**Aim:** Please rewrite the items below as a single numbered list, leaving out any blank lines.

**Material to process:**
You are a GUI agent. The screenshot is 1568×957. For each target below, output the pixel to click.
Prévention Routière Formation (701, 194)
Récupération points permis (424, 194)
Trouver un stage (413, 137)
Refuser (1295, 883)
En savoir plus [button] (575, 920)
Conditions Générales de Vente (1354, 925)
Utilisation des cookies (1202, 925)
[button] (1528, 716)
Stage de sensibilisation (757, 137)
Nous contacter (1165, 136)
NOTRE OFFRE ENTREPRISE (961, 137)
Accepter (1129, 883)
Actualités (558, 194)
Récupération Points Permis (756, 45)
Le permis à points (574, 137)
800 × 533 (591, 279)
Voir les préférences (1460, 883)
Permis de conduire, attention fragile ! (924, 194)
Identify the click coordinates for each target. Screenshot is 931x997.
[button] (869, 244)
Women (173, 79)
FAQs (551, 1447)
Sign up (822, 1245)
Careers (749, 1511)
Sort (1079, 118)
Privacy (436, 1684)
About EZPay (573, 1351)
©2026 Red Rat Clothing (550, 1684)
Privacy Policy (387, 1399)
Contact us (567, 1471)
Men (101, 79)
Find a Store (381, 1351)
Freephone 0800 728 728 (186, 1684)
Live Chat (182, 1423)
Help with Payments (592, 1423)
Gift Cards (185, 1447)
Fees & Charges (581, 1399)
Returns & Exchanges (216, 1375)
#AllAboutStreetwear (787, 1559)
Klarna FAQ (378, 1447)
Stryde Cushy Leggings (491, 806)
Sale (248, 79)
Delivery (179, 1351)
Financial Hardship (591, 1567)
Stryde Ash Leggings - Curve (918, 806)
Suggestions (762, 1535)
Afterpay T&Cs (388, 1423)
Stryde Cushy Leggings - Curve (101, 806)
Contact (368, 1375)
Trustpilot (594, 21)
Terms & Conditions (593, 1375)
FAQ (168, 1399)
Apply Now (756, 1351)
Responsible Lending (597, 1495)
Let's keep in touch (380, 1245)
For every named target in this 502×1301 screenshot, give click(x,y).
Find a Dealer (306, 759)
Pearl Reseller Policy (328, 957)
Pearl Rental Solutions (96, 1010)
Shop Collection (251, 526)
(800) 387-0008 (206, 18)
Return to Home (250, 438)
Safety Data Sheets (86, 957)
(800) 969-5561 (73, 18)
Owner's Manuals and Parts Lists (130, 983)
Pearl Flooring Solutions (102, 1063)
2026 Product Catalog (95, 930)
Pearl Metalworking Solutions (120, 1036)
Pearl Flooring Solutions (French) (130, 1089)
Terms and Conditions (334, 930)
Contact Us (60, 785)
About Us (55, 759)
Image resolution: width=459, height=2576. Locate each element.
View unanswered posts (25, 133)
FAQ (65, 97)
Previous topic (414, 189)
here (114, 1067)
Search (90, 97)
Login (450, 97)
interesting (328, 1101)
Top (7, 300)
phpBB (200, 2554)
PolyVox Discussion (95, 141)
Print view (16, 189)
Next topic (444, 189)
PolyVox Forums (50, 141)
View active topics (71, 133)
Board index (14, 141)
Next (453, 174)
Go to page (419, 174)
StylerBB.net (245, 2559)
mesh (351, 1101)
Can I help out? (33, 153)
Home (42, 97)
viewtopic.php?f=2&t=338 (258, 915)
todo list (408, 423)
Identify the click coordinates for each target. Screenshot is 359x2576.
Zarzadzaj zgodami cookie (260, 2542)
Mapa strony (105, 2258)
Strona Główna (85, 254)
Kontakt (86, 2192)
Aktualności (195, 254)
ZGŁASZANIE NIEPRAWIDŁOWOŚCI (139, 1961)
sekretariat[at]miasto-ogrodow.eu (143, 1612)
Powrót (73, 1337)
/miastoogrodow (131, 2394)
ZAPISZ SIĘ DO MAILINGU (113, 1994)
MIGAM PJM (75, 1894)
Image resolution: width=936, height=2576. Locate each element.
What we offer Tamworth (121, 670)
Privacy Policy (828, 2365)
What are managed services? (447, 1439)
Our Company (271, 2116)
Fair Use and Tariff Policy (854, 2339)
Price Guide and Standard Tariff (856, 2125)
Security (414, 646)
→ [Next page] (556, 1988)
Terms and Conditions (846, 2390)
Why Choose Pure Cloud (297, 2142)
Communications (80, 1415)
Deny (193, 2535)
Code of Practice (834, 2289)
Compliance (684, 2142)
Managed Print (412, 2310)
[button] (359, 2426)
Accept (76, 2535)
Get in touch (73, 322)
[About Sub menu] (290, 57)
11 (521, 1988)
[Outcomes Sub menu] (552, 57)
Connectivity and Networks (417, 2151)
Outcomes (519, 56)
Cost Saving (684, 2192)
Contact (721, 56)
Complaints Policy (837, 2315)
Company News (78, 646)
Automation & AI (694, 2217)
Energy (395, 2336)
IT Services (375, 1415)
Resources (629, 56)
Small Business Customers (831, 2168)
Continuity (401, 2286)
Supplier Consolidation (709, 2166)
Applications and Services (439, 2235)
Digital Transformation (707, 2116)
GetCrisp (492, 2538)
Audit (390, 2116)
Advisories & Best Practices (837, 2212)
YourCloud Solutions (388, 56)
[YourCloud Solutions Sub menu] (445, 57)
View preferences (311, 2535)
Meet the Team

**Exercise answer:**
1. You are a GUI agent. The screenshot is 1568×957. For each target below, output the pixel to click.
2. Prévention Routière Formation (701, 194)
3. Récupération points permis (424, 194)
4. Trouver un stage (413, 137)
5. Refuser (1295, 883)
6. En savoir plus [button] (575, 920)
7. Conditions Générales de Vente (1354, 925)
8. Utilisation des cookies (1202, 925)
9. [button] (1528, 716)
10. Stage de sensibilisation (757, 137)
11. Nous contacter (1165, 136)
12. NOTRE OFFRE ENTREPRISE (961, 137)
13. Accepter (1129, 883)
14. Actualités (558, 194)
15. Récupération Points Permis (756, 45)
16. Le permis à points (574, 137)
17. 800 × 533 (591, 279)
18. Voir les préférences (1460, 883)
19. Permis de conduire, attention fragile ! (924, 194)
20. Identify the click coordinates for each target. Screenshot is 931x997.
21. [button] (869, 244)
22. Women (173, 79)
23. FAQs (551, 1447)
24. Sign up (822, 1245)
25. Careers (749, 1511)
26. Sort (1079, 118)
27. Privacy (436, 1684)
28. About EZPay (573, 1351)
29. ©2026 Red Rat Clothing (550, 1684)
30. Privacy Policy (387, 1399)
31. Contact us (567, 1471)
32. Men (101, 79)
33. Find a Store (381, 1351)
34. Freephone 0800 728 728 (186, 1684)
35. Live Chat (182, 1423)
36. Help with Payments (592, 1423)
37. Gift Cards (185, 1447)
38. Fees & Charges (581, 1399)
39. Returns & Exchanges (216, 1375)
40. #AllAboutStreetwear (787, 1559)
41. Klarna FAQ (378, 1447)
42. Stryde Cushy Leggings (491, 806)
43. Sale (248, 79)
44. Delivery (179, 1351)
45. Financial Hardship (591, 1567)
46. Stryde Ash Leggings - Curve (918, 806)
47. Suggestions (762, 1535)
48. Afterpay T&Cs (388, 1423)
49. Stryde Cushy Leggings - Curve (101, 806)
50. Contact (368, 1375)
51. Trustpilot (594, 21)
52. Terms & Conditions (593, 1375)
53. FAQ (168, 1399)
54. Apply Now (756, 1351)
55. Responsible Lending (597, 1495)
56. Let's keep in touch (380, 1245)
57. For every named target in this 502×1301 screenshot, give click(x,y).
58. Find a Dealer (306, 759)
59. Pearl Reseller Policy (328, 957)
60. Pearl Rental Solutions (96, 1010)
61. Shop Collection (251, 526)
62. (800) 387-0008 (206, 18)
63. Return to Home (250, 438)
64. Safety Data Sheets (86, 957)
65. (800) 969-5561 (73, 18)
66. Owner's Manuals and Parts Lists (130, 983)
67. Pearl Flooring Solutions (102, 1063)
68. 2026 Product Catalog (95, 930)
69. Pearl Metalworking Solutions (120, 1036)
70. Pearl Flooring Solutions (French) (130, 1089)
71. Terms and Conditions (334, 930)
72. Contact Us (60, 785)
73. About Us (55, 759)
74. Image resolution: width=459, height=2576. Locate each element.
75. View unanswered posts (25, 133)
76. FAQ (65, 97)
77. Previous topic (414, 189)
78. here (114, 1067)
79. Search (90, 97)
80. Login (450, 97)
81. interesting (328, 1101)
82. Top (7, 300)
83. phpBB (200, 2554)
84. PolyVox Discussion (95, 141)
85. Print view (16, 189)
86. Next topic (444, 189)
87. PolyVox Forums (50, 141)
88. View active topics (71, 133)
89. Board index (14, 141)
90. Next (453, 174)
91. Go to page (419, 174)
92. StylerBB.net (245, 2559)
93. mesh (351, 1101)
94. Can I help out? (33, 153)
95. Home (42, 97)
96. viewtopic.php?f=2&t=338 (258, 915)
97. todo list (408, 423)
98. Identify the click coordinates for each target. Screenshot is 359x2576.
99. Zarzadzaj zgodami cookie (260, 2542)
100. Mapa strony (105, 2258)
101. Strona Główna (85, 254)
102. Kontakt (86, 2192)
103. Aktualności (195, 254)
104. ZGŁASZANIE NIEPRAWIDŁOWOŚCI (139, 1961)
105. sekretariat[at]miasto-ogrodow.eu (143, 1612)
106. Powrót (73, 1337)
107. /miastoogrodow (131, 2394)
108. ZAPISZ SIĘ DO MAILINGU (113, 1994)
109. MIGAM PJM (75, 1894)
110. Image resolution: width=936, height=2576. Locate each element.
111. What we offer Tamworth (121, 670)
112. Privacy Policy (828, 2365)
113. What are managed services? (447, 1439)
114. Our Company (271, 2116)
115. Fair Use and Tariff Policy (854, 2339)
116. Price Guide and Standard Tariff (856, 2125)
117. Security (414, 646)
118. → [Next page] (556, 1988)
119. Terms and Conditions (846, 2390)
120. Why Choose Pure Cloud (297, 2142)
121. Communications (80, 1415)
122. Deny (193, 2535)
123. Code of Practice (834, 2289)
124. Compliance (684, 2142)
125. Managed Print (412, 2310)
126. [button] (359, 2426)
127. Accept (76, 2535)
128. Get in touch (73, 322)
129. [About Sub menu] (290, 57)
130. 11 (521, 1988)
131. [Outcomes Sub menu] (552, 57)
132. Connectivity and Networks (417, 2151)
133. Outcomes (519, 56)
134. Cost Saving (684, 2192)
135. Contact (721, 56)
136. Complaints Policy (837, 2315)
137. Company News (78, 646)
138. Automation & AI (694, 2217)
139. Energy (395, 2336)
140. IT Services (375, 1415)
141. Resources (629, 56)
142. Small Business Customers (831, 2168)
143. Continuity (401, 2286)
144. Supplier Consolidation (709, 2166)
145. Applications and Services (439, 2235)
146. Digital Transformation (707, 2116)
147. GetCrisp (492, 2538)
148. Audit (390, 2116)
149. Advisories & Best Practices (837, 2212)
150. YourCloud Solutions (388, 56)
151. [YourCloud Solutions Sub menu] (445, 57)
152. View preferences (311, 2535)
153. Meet the Team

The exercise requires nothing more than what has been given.